The relevant asserted claims were not limited to a W pronged attachment bracket but recited a more generic bracket. Therefore, because the asserted washerless claims were not limited to the W prong style attachment brackets, those claims were broader than the disclosure in the provisional patent application. As such, the claims did not meet the written description requirement as applied to the provisional application.

As the claims were broader, the court found that they were not entitled to the benefit of the provisional application filing date in 2009. Instead the claims were provided the later filing dates in 2013 and 2014 of the non-provisional applications that resulted in the patents.

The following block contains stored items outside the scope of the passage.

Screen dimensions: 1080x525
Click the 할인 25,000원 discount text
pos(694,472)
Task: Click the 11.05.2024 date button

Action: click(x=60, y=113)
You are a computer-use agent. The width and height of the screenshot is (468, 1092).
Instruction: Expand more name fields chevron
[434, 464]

But there was intervening prior art that invalidated the asserted claims if the claims did not have the benefit of the 2009 provisional filing date. The court found the asserted claims of the patents were invalid based on the prior art that arose between 2009 and 2013.

Alternative Descriptions

The outcome in this case might be different if the 2009 provisional provided that any of the embodiment shown herein may be provided with or without a washer. Further, the outcome might be different if the provisional stated that a generic bracket could be used with the washerless version of the invention.

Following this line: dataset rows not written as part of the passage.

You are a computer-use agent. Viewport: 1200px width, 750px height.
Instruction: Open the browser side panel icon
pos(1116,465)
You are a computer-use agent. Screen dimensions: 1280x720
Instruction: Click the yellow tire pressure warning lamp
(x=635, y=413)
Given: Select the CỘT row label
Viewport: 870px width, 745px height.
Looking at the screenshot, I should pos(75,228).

Claims in a Provisional Application

D Three’s provisional application (61/150,301) did not include any claims. While the law does not require a provisional application to have claims, one or more claims reciting a washerless version with a generic bracket could have been included in the provisional. Such claims might have provided the written support for the later claims in the resulting patent and changed the result. Just because the USPTO does not require claims in a provisional, doesn’t prevent you from including them.

Application Content Matters

D Three’s provisional application showed a number of different embodiments (variations) of the invention. D Three’s provisional application was not a back-of-the-napkin submission. It had 12 pages of description and 21 pages of drawings. If an application with that much detail can run into problems, so too can applications with less.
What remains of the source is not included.